● **Texto**:
=-=-=
Primeiramente, insta definir o fato gerador do imposto em discussão. Nesse sentido, a Lei Estadual nº 8.115/85, ao instituir referido tributo, reza em seu artigo 2º: “O imposto, devido anualmente ao Estado, tem como fato gerador a propriedade de veículo automotor”.

Já o seu 5º dispõe que “São contribuintes do imposto os proprietários de veículos automotores sujeitos a registro e/ou licenciamento em órgão federal, estadual ou municipal, neste Estado”.

Por outro lado, há que se fazer breve digressão acerca da natureza jurídica do contrato de arrendamento mercantil, no intuito, notadamente, de verificar se há a transferência a propriedade do bem objeto da contratação.

A Lei n. 6099/74, que dispõe do tratamento jurídico das operações de arrendamento mercantil (leasing), conceitua, em seu artigo 1º, parágrafo único, arrendamento mercantil como “o negócio jurídico realizado entre pessoas jurídicas, na qualidade de arrendadora, e pessoa física ou jurídica, na qualidade de arrendatária, e que tenha por objeto o arrendamento de bens adquiridos pela arrendadora, segundo especificações da arrendatária e para uso próprio desta”.

Na doutrina, Arnold Wald define a figura do arrendamento mercantil (leasing) como um contrato misto, pelo qual um financiador adquire e aluga a uma empresa bens de equipamento ou de uso profissional, móveis ou imóveis, a prazo longo ou médio, facultando-se ao locatário a aquisição dos mesmos pelo preço residual.

Como se vê, o leasing é espécie de negócio jurídico complexo (estruturalmente), porque “realiza uma fusão de diversos figurinos ou moldes num só contrato”, com um sentido econômico peculiar e características que o diferenciam da pura e simples locação, atividade com a qual costuma ser confundida.

Com efeito, não se trata de uma simples locação com promessa de venda, como à primeira vista pode parecer. Mas cuida-se de uma locação com uma consignação de promessa de compra e venda, trazendo, porém, um elemento novo, que é o financiamento, numa operação específica que consiste na simbiose da locação, do financiamento e da venda.

A Lei n. 6099/74, que dispõe do tratamento jurídico das operações de arrendamento mercantil (leasing), conceitua, em seu artigo 1º, parágrafo único, arrendamento mercantil como “o negócio jurídico realizado entre pessoas jurídicas, na qualidade de arrendadora, e pessoa física ou jurídica, na qualidade de arrendatária, e que tenha por objeto o arrendamento de bens adquiridos pela arrendadora, segundo especificações da arrendatária e para uso próprio desta”.
=-=-=
● **Dados apresentados**:
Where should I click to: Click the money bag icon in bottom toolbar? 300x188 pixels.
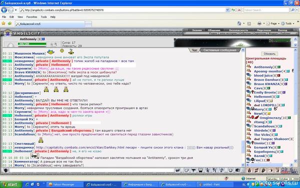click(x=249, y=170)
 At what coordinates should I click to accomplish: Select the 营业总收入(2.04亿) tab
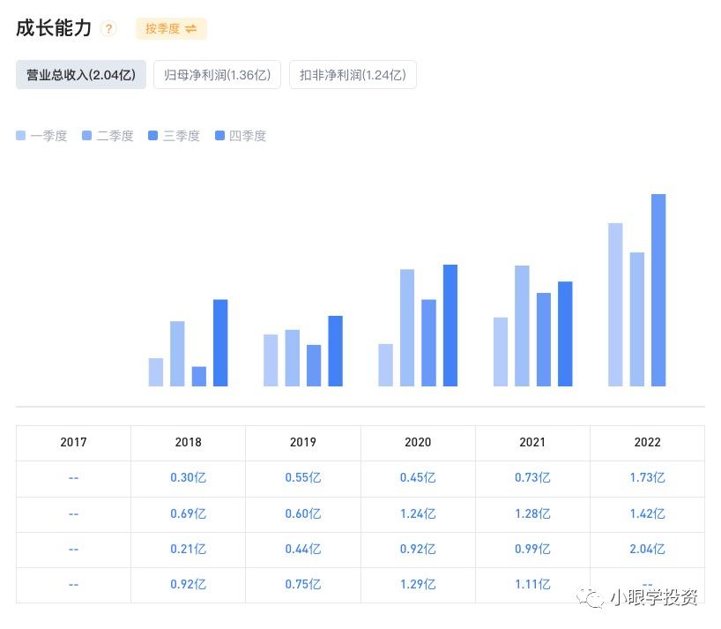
=-=-=
● **Tarefas**:
[A] No texto sobre arrendamento mercantil, liste os três elementos cuja simbiose, segundo o trecho, forma a operação específica do leasing.
[B] Resuma o texto sobre arrendamento mercantil em duas frases.
[C] Dê continuidade ao texto sobre arrendamento mercantil a partir do ponto em que ele termina.

● **Respostas escritas**:
[A] Locação, financiamento e venda.

[B] Segundo a Lei Estadual nº 8.115/85, o imposto anual tem como fato gerador a propriedade de veículo automotor, e são contribuintes os proprietários de veículos sujeitos a registro ou licenciamento no Estado. O arrendamento mercantil, conceituado pela Lei n. 6099/74 e definido por Arnold Wald como contrato misto, é um negócio jurídico complexo que une locação, financiamento e venda, e não uma simples locação com promessa de venda.

[C]
A propósito, explica Arnold Wald a distinção entre os dois contratos – locação e leasing –, a despeito da existência de direitos e deveres semelhantes:

O leasing não se confunde com a locação, que, como vimos, é o contrato em que uma das partes se obriga a ceder à outra o uso e gozo temporário de coisa infungível, mediante retribuição. Findo o prazo, salvo acordo ou leis especiais, a coisa deve ser devolvida, ficando extinto o contrato. No leasing, há, no fim do prazo contratual, uma tríplice opção para o usuário: a) renovar a locação; b) adquirir o material; c) restituí-lo. Por outro lado: a) na locação, o risco da coisa é do locador (art. 1.190 do Código Civil); no leasing, é do arrendatário; b) na locação, o aluguel corresponde (ou deve corresponder) ao uso e gozo da coisa; no leasing, as prestações são mais altas, porque garantem também a amortização e os custos do financiamento; c) na locação finda, a coisa deve ser restituída; no leasing, o arrendatário tem opção: renova, restitui ou compra a coisa pelo preço residual; d) na locação, o locador deve garantir o uso pacífico da coisa; no leasing, fica por conta do usuário as medidas para defesa; e) na locação pode haver denúncia vazia; no leasing, não; f) na locação, há apenas um contrato entre o locador e o locatário e, raramente apenas, o locador não é dono da coisa locada; no leasing, a empresa de arrendamento mercantil adquire a coisa especialmente pra o usuário.

No mesmo sentido, Waldirio Bulgarelli, em sua obra Contratos Mercantis:

O leasing, assim, afasta-se da concepção de uma simples locação com opção de compra, não só pela triangularidade, ou...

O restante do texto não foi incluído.